**TASK INSTRUCTIONS**
The answer must be an exact copy of the lines from the one with "Task: Select the highlighted Genie 3 header" through the final line below, with no pictures and nothing else.

(RECORDS TO PROCESS begins)

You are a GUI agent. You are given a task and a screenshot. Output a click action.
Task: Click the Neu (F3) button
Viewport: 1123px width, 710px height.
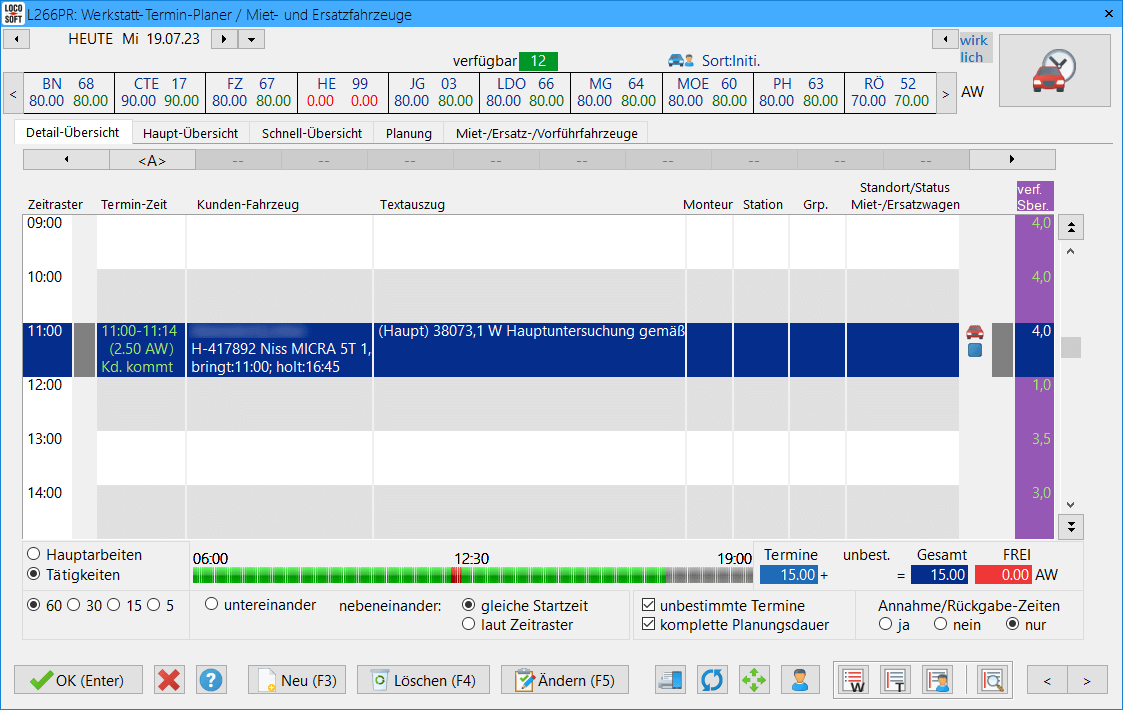click(x=297, y=680)
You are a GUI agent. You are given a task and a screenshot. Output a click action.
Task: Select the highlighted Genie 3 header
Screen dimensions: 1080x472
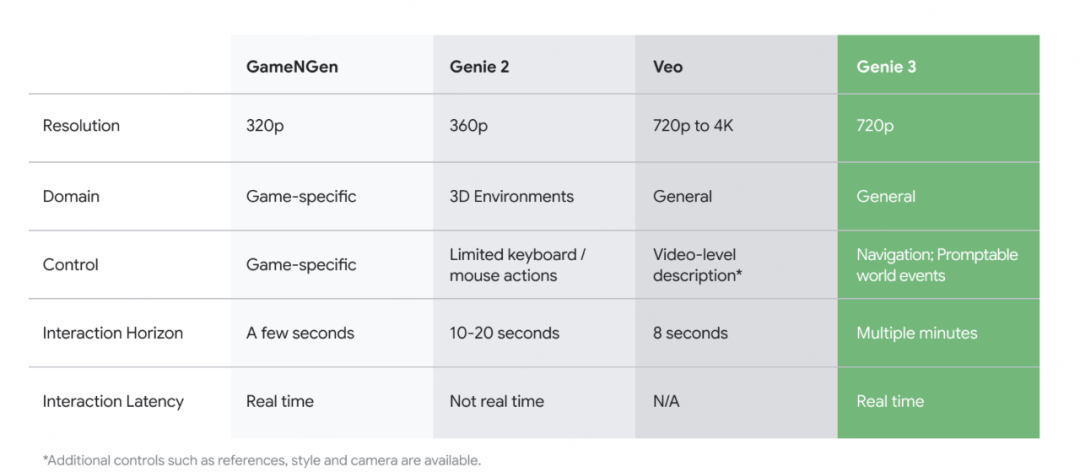tap(886, 67)
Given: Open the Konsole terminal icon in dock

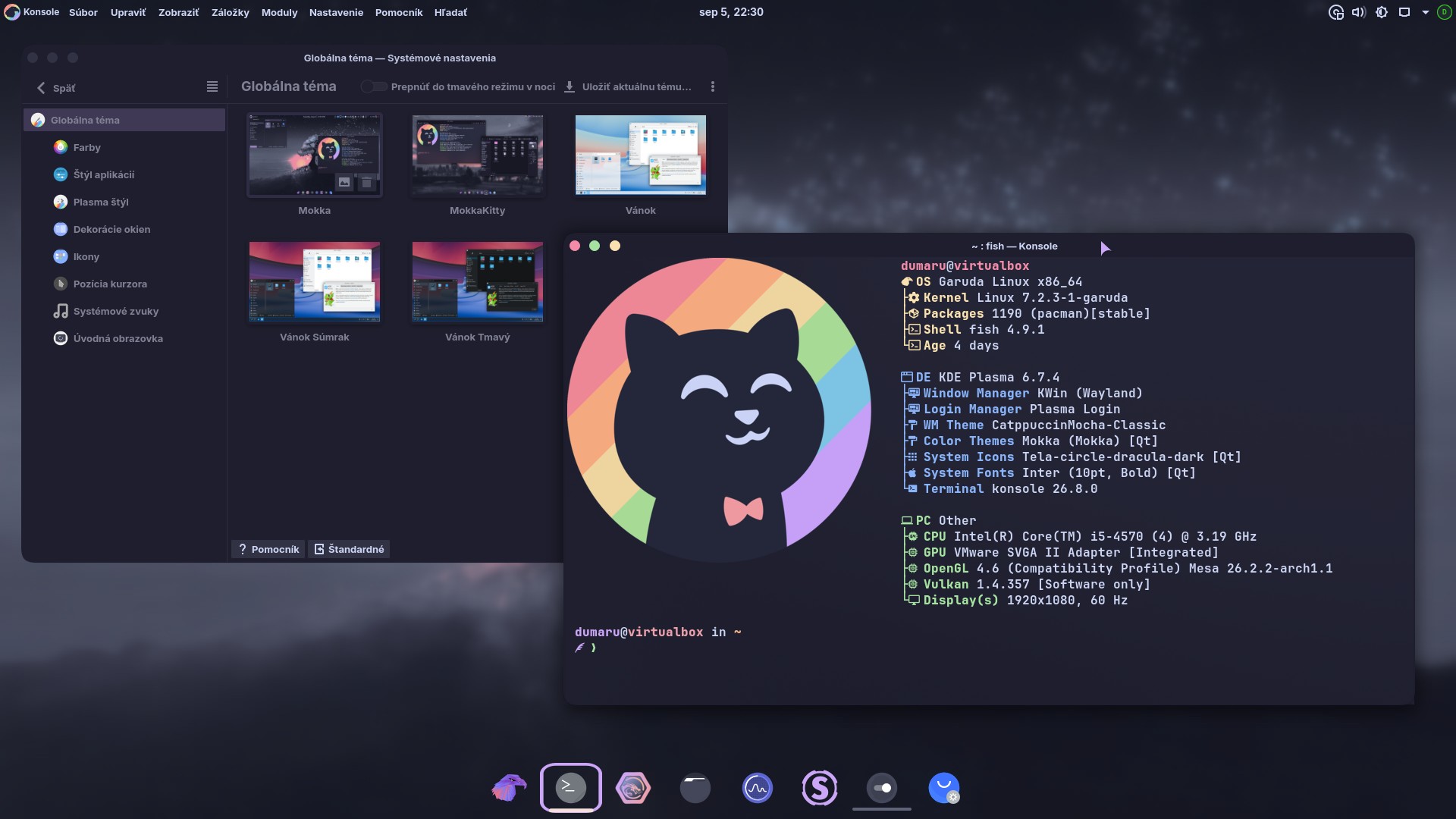Looking at the screenshot, I should click(571, 788).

(RECORDS TO PROCESS ends)

**EXERCISE OUTPUT**
Task: Select the highlighted Genie 3 header
Screen dimensions: 1080x472
tap(886, 67)
Given: Open the Konsole terminal icon in dock

Looking at the screenshot, I should click(571, 788).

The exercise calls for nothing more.